(Collected data entries)
########################################

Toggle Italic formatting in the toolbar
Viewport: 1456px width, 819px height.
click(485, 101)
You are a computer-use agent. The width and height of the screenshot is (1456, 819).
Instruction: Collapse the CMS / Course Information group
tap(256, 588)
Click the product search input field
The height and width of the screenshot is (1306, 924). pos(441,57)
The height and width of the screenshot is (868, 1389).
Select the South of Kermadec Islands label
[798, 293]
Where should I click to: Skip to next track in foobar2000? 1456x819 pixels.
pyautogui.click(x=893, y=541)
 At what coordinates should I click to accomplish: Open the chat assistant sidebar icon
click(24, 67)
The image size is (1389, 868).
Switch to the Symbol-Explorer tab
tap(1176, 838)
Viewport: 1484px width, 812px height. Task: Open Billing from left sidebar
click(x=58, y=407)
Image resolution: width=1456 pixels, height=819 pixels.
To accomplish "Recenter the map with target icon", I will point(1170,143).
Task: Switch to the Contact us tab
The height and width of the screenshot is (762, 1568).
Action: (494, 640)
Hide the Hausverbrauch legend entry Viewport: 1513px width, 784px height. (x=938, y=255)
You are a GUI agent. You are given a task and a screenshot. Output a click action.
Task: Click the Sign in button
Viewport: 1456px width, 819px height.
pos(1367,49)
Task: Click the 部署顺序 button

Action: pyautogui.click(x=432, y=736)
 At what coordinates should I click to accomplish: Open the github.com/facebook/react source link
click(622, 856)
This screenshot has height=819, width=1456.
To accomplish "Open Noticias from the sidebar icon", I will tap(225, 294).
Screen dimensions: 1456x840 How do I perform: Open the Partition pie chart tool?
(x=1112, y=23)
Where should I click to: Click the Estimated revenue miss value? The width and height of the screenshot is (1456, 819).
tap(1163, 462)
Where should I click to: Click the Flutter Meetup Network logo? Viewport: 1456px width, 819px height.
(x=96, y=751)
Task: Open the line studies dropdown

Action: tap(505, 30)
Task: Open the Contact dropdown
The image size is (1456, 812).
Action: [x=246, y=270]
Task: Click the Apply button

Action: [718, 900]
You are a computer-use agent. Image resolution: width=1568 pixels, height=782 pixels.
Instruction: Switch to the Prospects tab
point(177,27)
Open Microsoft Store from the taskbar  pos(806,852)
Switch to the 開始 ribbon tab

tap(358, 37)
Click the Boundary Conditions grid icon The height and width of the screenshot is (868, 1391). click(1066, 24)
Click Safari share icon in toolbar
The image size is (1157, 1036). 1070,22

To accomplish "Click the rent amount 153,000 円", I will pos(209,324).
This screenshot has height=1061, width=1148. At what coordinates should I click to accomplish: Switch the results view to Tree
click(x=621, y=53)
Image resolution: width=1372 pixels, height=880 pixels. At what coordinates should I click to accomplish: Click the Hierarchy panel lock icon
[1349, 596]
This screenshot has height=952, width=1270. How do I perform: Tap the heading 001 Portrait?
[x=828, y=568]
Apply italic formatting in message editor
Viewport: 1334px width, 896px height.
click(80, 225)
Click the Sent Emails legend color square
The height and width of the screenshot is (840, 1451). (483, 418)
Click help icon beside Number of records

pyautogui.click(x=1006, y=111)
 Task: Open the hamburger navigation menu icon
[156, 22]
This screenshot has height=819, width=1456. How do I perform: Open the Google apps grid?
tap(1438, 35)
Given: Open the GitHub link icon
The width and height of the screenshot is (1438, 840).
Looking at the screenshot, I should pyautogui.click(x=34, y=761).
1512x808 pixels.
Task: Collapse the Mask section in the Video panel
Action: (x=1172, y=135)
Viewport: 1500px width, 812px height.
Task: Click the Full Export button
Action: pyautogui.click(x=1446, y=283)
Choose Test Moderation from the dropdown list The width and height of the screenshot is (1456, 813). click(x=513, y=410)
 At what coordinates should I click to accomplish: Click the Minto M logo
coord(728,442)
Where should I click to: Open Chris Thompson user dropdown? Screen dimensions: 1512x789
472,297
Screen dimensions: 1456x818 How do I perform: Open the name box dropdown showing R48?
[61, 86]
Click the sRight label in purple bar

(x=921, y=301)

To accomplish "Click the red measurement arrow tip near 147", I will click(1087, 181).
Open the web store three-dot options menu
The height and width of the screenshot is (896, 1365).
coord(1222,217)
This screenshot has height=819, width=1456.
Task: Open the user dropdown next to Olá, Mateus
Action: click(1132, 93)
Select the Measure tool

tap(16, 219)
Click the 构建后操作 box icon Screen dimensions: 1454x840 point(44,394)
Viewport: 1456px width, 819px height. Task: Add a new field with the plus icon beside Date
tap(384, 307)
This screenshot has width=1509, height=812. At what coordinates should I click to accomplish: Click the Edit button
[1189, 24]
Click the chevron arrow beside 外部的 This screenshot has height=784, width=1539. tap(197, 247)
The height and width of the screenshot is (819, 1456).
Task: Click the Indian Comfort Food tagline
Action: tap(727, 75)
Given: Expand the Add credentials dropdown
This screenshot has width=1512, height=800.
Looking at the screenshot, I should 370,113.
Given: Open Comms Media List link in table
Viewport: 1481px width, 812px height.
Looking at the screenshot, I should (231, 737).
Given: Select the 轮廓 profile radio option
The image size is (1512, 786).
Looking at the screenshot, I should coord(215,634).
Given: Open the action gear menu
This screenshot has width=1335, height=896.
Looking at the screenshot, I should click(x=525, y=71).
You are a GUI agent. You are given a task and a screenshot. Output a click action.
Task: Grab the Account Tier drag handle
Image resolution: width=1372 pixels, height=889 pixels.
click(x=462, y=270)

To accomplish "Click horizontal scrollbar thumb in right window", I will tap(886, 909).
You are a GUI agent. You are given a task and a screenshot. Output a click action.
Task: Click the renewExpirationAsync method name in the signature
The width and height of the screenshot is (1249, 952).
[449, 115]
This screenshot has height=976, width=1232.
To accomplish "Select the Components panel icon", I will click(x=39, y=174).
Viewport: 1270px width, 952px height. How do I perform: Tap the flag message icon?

########################################

Give a count of the lines above that include the word "computer", and add nothing to it.

2